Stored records
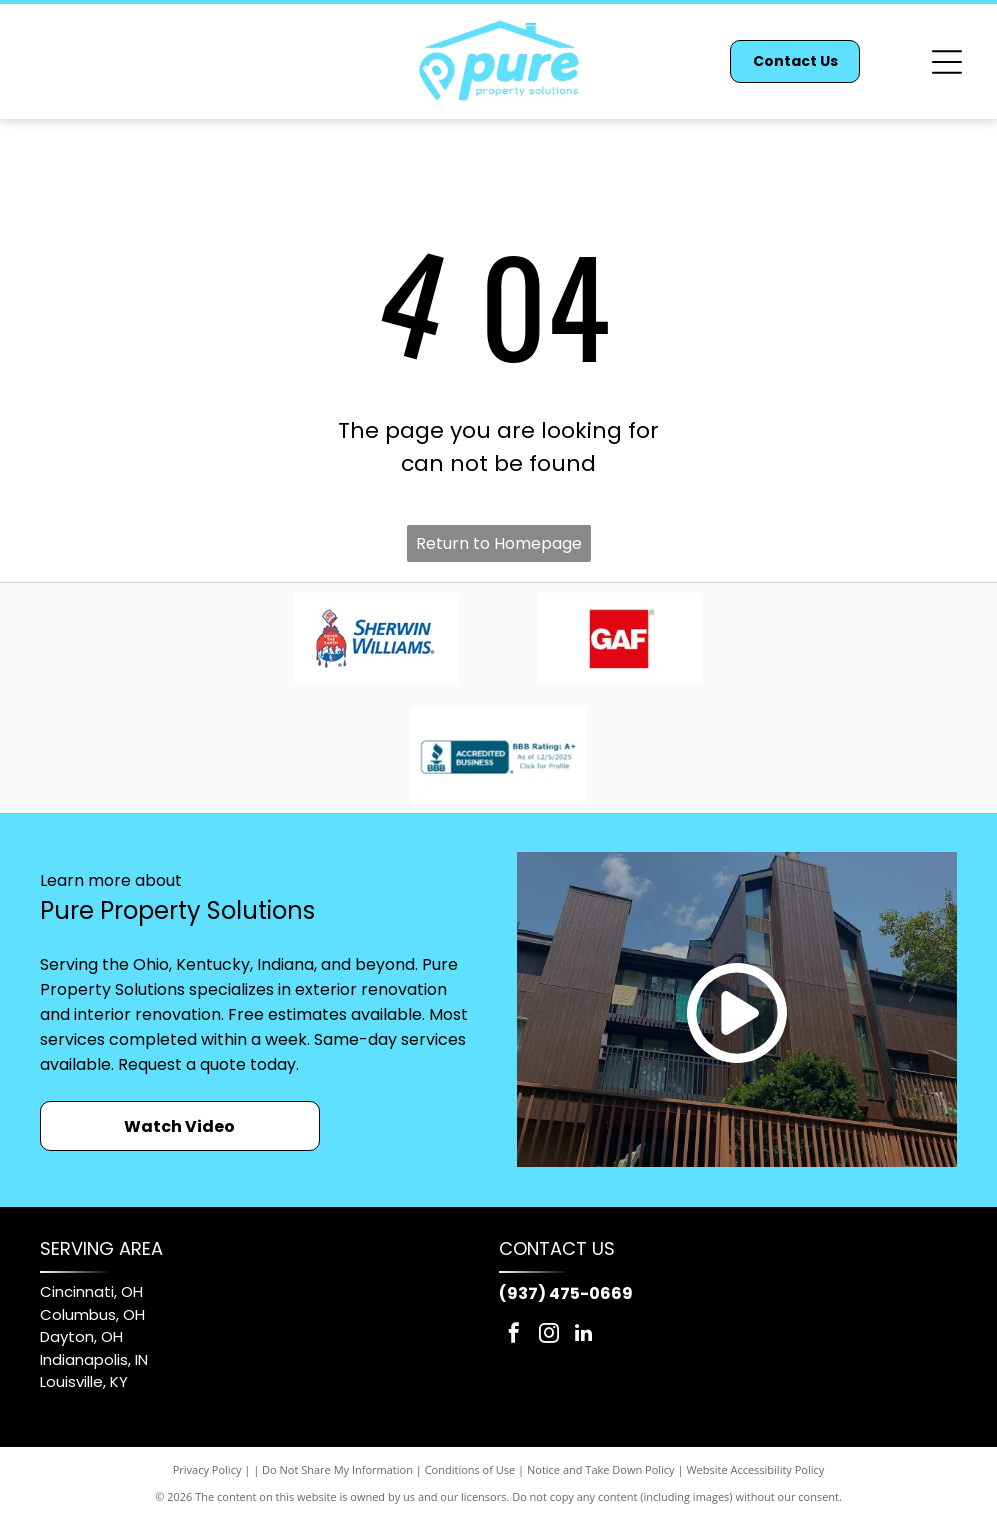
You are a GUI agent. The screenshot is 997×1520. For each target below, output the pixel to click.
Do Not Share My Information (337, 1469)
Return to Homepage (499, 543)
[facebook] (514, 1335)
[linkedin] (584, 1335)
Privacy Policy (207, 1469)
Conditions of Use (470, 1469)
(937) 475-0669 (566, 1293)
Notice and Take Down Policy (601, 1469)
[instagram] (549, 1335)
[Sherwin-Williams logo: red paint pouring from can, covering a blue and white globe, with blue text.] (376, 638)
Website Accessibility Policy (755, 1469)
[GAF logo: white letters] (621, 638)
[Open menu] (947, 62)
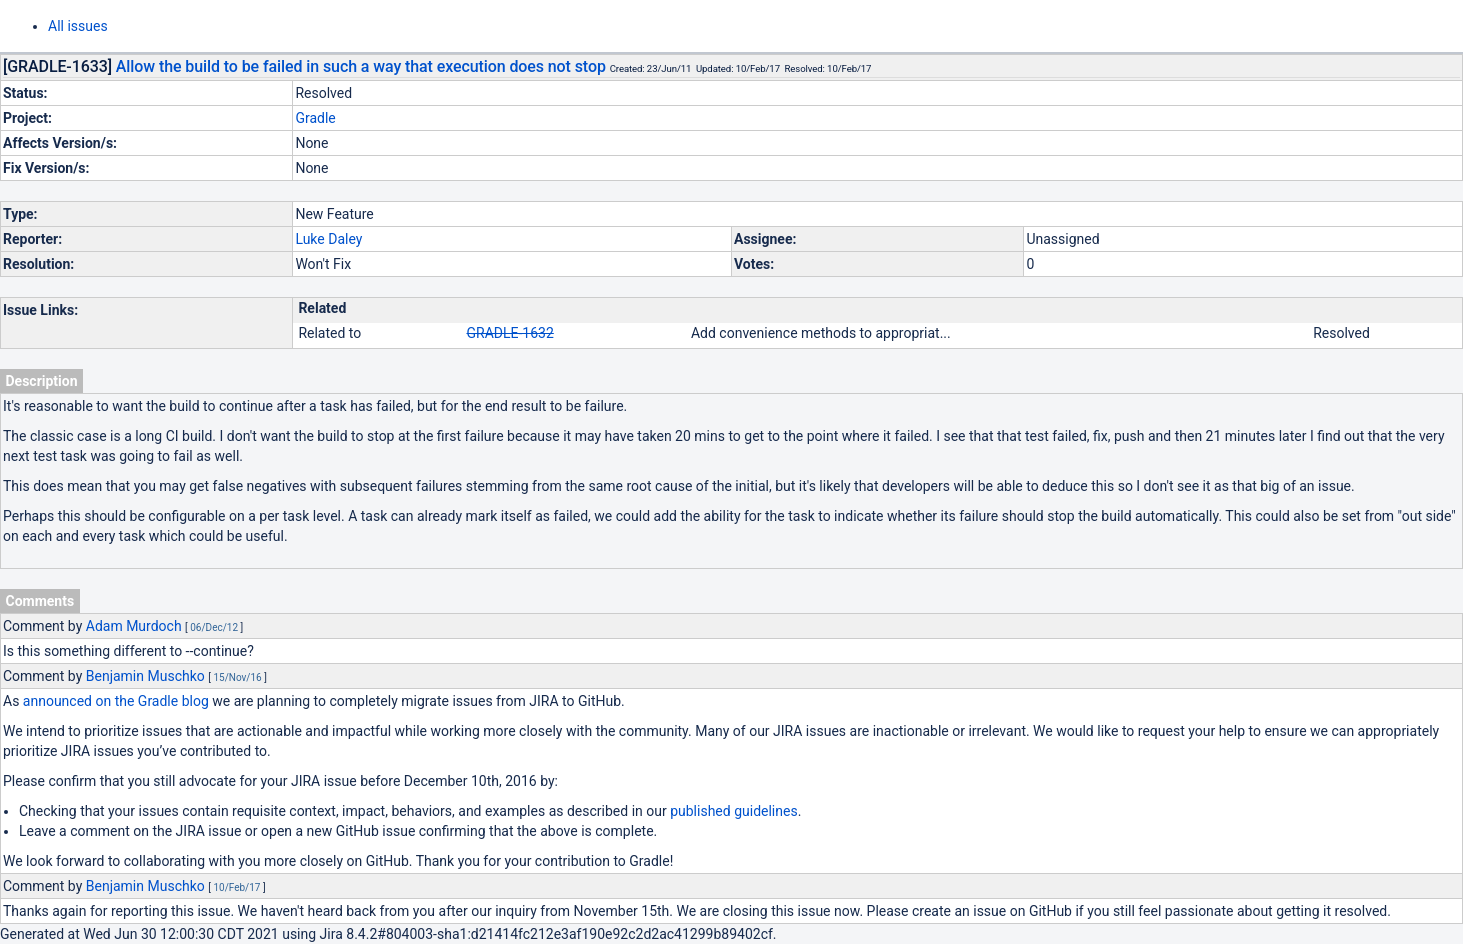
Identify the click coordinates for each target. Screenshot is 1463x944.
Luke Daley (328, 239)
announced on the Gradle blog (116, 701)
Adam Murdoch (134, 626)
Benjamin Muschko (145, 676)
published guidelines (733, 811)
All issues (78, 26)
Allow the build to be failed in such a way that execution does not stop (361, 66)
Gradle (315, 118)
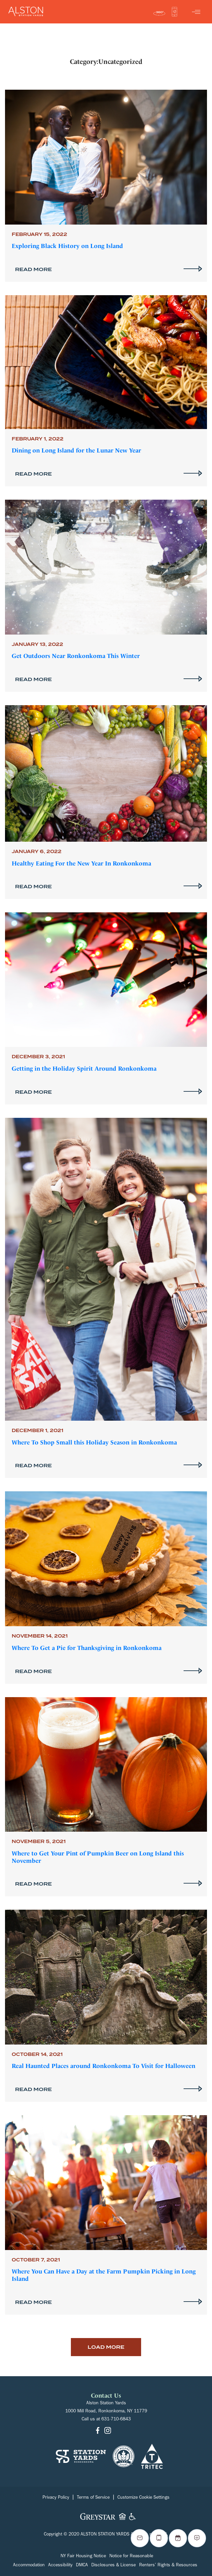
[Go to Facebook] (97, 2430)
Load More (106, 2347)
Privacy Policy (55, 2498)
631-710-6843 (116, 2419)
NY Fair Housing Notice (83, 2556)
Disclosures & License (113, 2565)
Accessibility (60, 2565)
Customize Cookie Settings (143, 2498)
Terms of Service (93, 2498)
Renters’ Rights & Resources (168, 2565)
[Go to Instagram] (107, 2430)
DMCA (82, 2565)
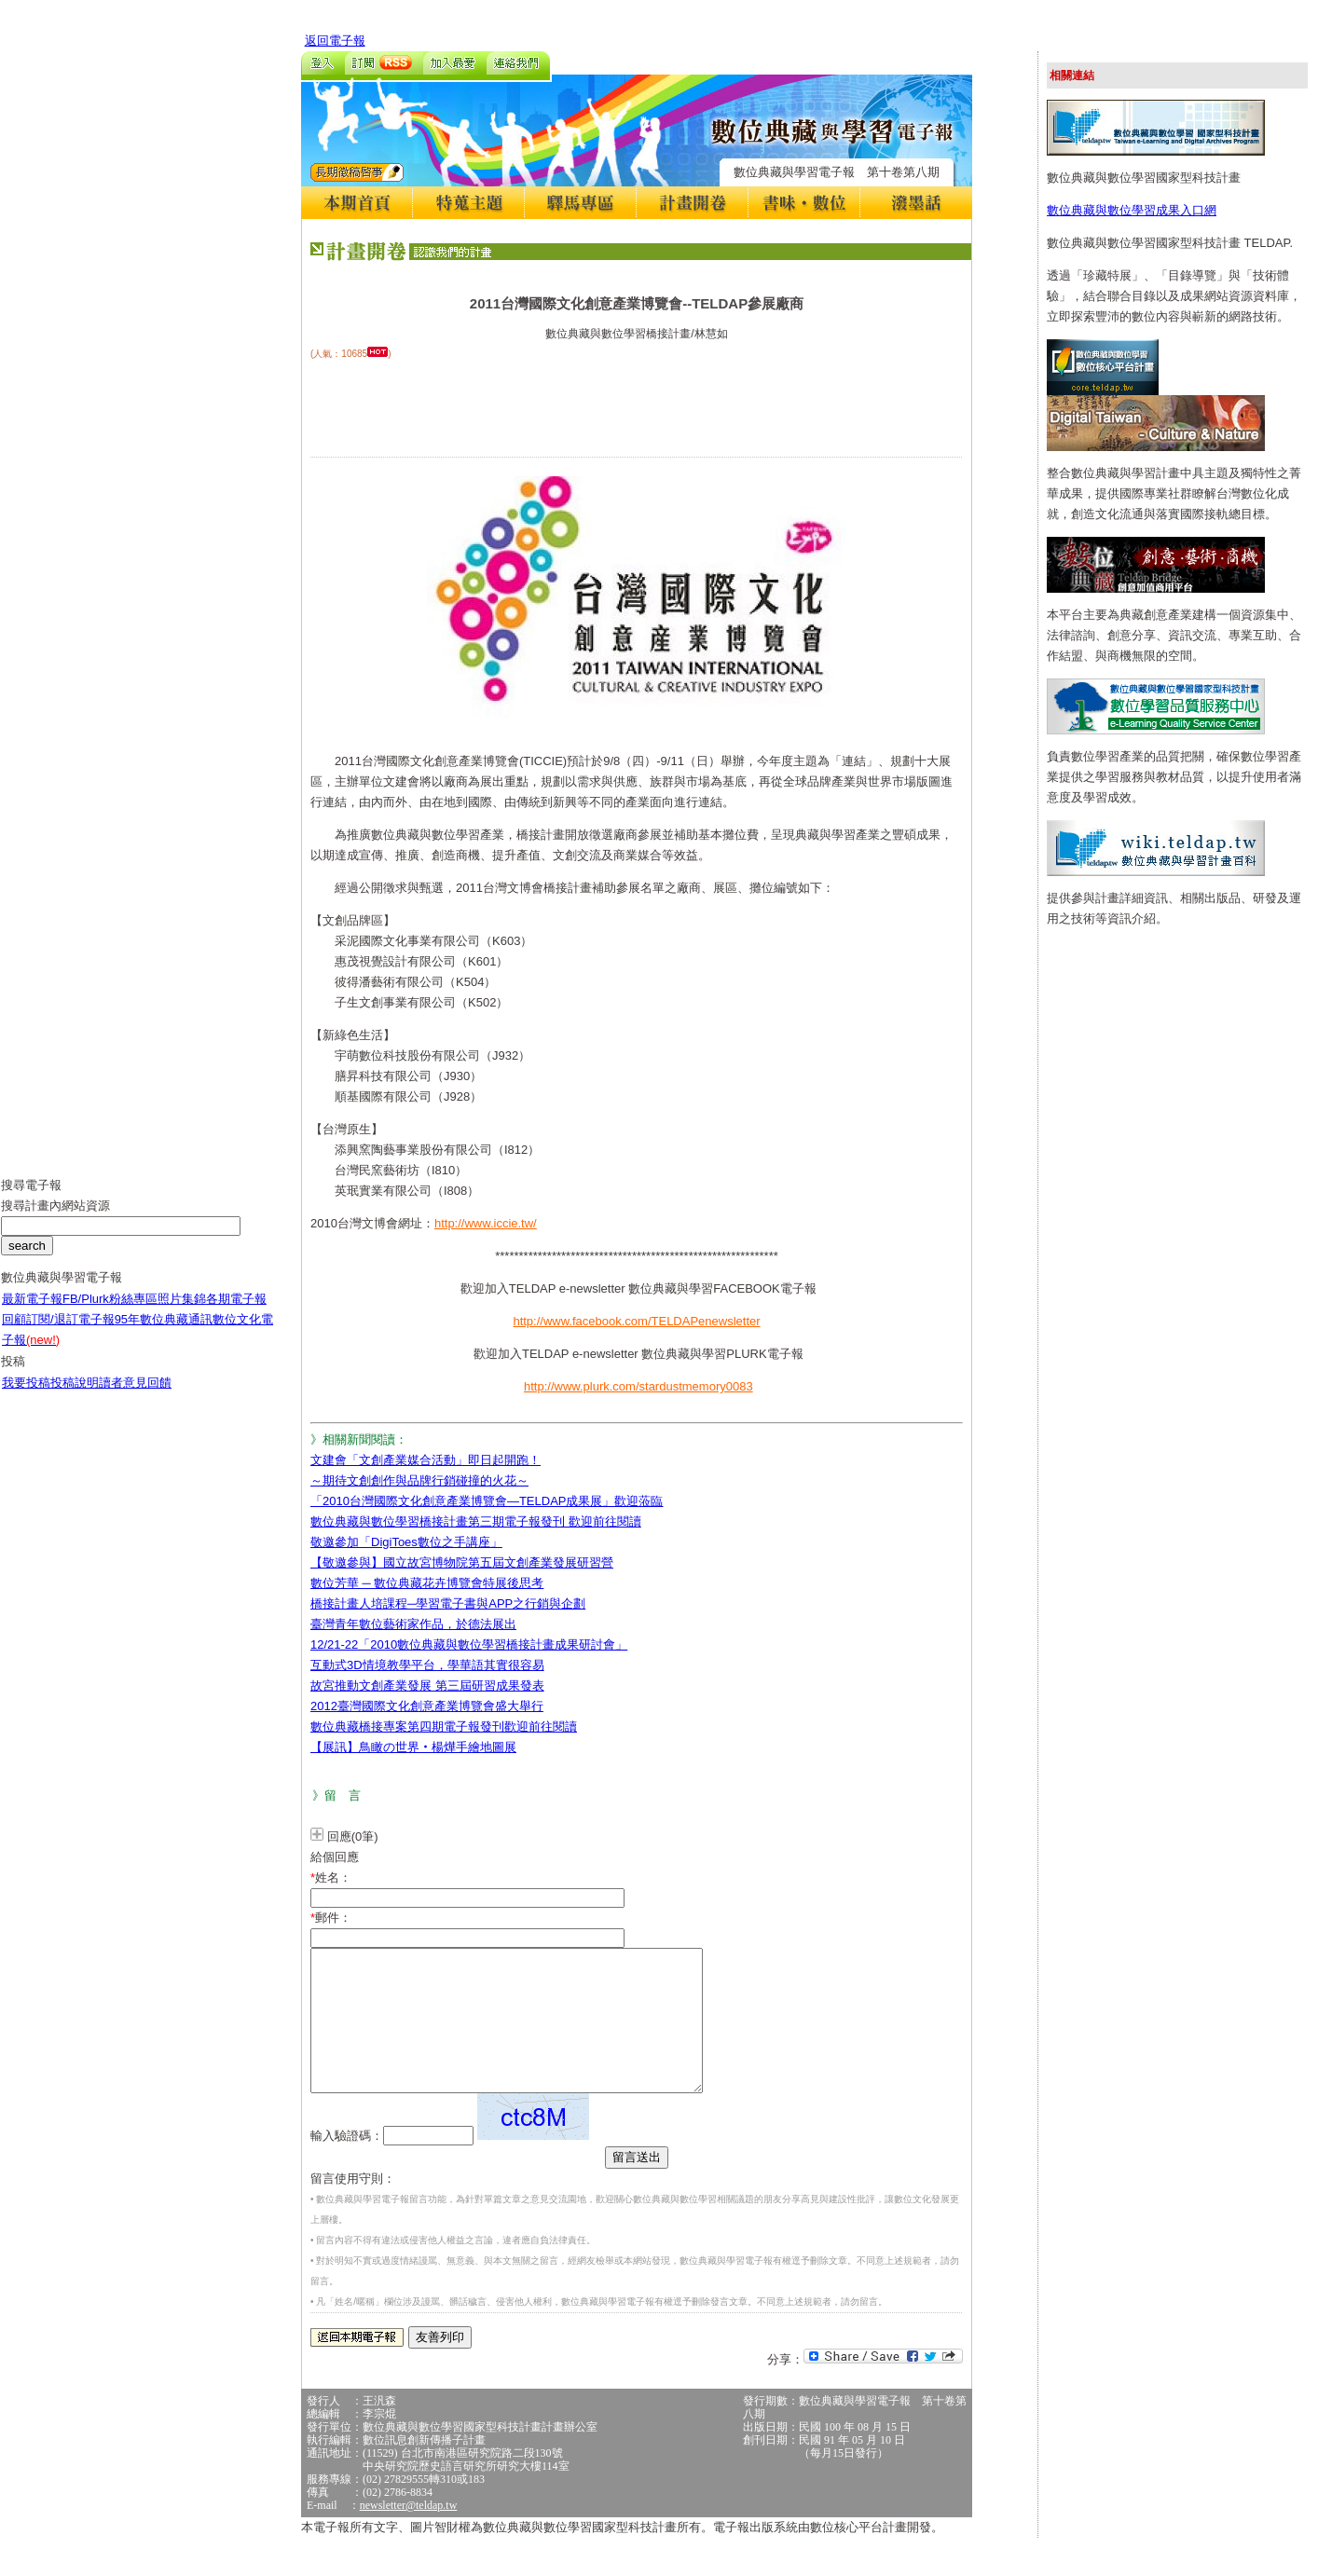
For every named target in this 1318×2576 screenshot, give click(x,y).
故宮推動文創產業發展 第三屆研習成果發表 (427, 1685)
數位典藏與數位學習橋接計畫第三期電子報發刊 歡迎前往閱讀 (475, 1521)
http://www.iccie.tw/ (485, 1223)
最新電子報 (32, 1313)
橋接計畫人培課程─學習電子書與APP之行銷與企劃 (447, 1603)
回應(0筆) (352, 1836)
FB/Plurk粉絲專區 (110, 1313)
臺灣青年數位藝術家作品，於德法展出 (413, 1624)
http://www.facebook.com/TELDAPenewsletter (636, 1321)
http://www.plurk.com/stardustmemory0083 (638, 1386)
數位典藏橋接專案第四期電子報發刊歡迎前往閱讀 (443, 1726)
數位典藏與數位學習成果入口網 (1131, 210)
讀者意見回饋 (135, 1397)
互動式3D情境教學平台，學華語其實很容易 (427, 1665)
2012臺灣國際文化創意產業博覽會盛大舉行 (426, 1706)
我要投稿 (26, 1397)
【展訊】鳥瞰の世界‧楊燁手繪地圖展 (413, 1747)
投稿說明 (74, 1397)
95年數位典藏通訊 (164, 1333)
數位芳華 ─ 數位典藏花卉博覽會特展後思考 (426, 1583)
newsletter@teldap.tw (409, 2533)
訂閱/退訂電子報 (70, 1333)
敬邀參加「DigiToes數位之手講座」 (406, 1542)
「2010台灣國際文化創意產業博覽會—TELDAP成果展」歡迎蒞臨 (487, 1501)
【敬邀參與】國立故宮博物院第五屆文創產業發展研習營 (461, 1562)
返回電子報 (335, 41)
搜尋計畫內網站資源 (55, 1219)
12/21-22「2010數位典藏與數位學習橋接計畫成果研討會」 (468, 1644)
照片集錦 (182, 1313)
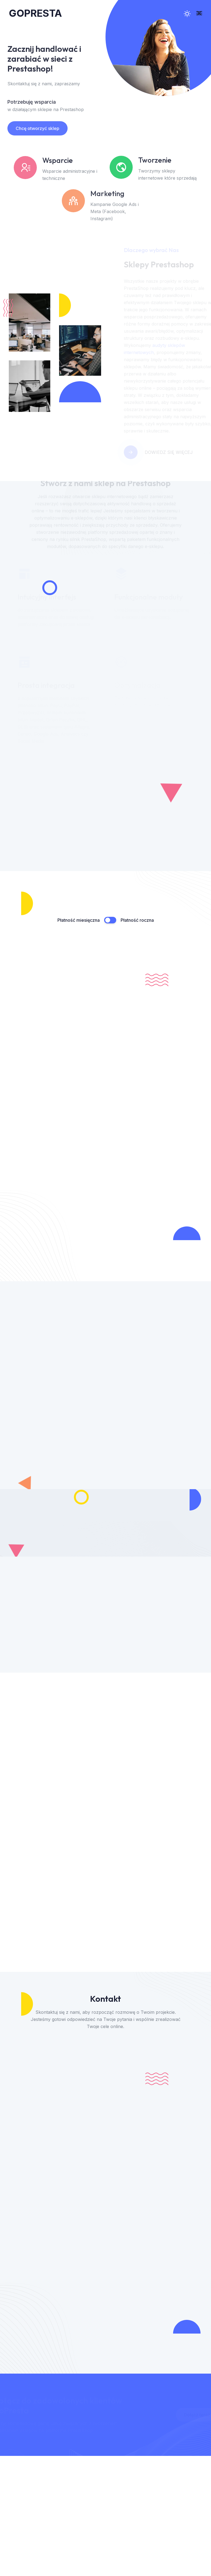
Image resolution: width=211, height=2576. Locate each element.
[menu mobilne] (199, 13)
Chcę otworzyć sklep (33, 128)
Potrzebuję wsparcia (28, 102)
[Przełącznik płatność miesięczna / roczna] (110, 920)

*Stated exercise*
Copy every item above word for word, omitting the pictures.

*Finished exercise*
You are a GUI agent. The screenshot is 997×1520. For each target below, output the pixel to click.
Do Not Share My Information (337, 1469)
Return to Homepage (499, 543)
[facebook] (514, 1335)
[linkedin] (584, 1335)
Privacy Policy (207, 1469)
Conditions of Use (470, 1469)
(937) 475-0669 (566, 1293)
Notice and Take Down Policy (601, 1469)
[instagram] (549, 1335)
[Sherwin-Williams logo: red paint pouring from can, covering a blue and white globe, with blue text.] (376, 638)
Website Accessibility Policy (755, 1469)
[GAF logo: white letters] (621, 638)
[Open menu] (947, 62)
Identify the click coordinates for each target. Screenshot is 1463x944.
Luke Daley (328, 239)
announced on the Gradle blog (116, 701)
Adam Murdoch (134, 626)
Benjamin Muschko (145, 676)
published guidelines (733, 811)
All issues (78, 26)
Allow the build to be failed in such a way that execution does not stop (361, 66)
Gradle (315, 118)
[Go to Facebook] (97, 2430)
Load More (106, 2347)
Privacy Policy (55, 2498)
631-710-6843 (116, 2419)
NY Fair Housing Notice (83, 2556)
Disclosures & License (113, 2565)
Accessibility (60, 2565)
Customize Cookie Settings (143, 2498)
Terms of Service (93, 2498)
Renters’ Rights & Resources (168, 2565)
[Go to Instagram] (107, 2430)
DMCA (82, 2565)
For every named target in this 1318×2576 screenshot, give click(x,y).
故宮推動文創產業發展 第三屆研習成果發表 (427, 1685)
數位典藏與數位學習橋接計畫第三期電子報發刊 歡迎前往閱讀 (475, 1521)
http://www.iccie.tw/ (485, 1223)
最新電子報 (32, 1313)
橋接計畫人培課程─學習電子書與APP之行銷與企劃 (447, 1603)
回應(0筆) (352, 1836)
FB/Plurk粉絲專區 (110, 1313)
臺灣青年數位藝術家作品，於德法展出 (413, 1624)
http://www.facebook.com/TELDAPenewsletter (636, 1321)
http://www.plurk.com/stardustmemory0083 (638, 1386)
數位典藏橋接專案第四期電子報發刊歡迎前往閱讀 (443, 1726)
數位典藏與數位學習成果入口網 (1131, 210)
讀者意見回饋 (135, 1397)
互動式3D情境教學平台，學華語其實很容易 (427, 1665)
2012臺灣國際文化創意產業博覽會盛大舉行 (426, 1706)
我要投稿 (26, 1397)
【展訊】鳥瞰の世界‧楊燁手繪地圖展 (413, 1747)
投稿說明 (74, 1397)
95年數位典藏通訊 (164, 1333)
數位芳華 ─ 數位典藏花卉博覽會特展後思考 (426, 1583)
newsletter@teldap.tw (409, 2533)
訂閱/退訂電子報 (70, 1333)
敬邀參加「DigiToes數位之手講座」 (406, 1542)
「2010台灣國際文化創意產業博覽會—TELDAP成果展」歡迎蒞臨 (487, 1501)
【敬邀參與】國立故宮博物院第五屆文創產業發展研習營 (461, 1562)
返回電子報 (335, 41)
搜尋計畫內網站資源 (55, 1219)
12/21-22「2010數位典藏與數位學習橋接計畫成果研討會」 (468, 1644)
照片集錦 (182, 1313)
Image resolution: width=211, height=2576. Locate each element.
[menu mobilne] (199, 13)
Chcę otworzyć sklep (33, 128)
Potrzebuję wsparcia (28, 102)
[Przełącznik płatność miesięczna / roczna] (110, 920)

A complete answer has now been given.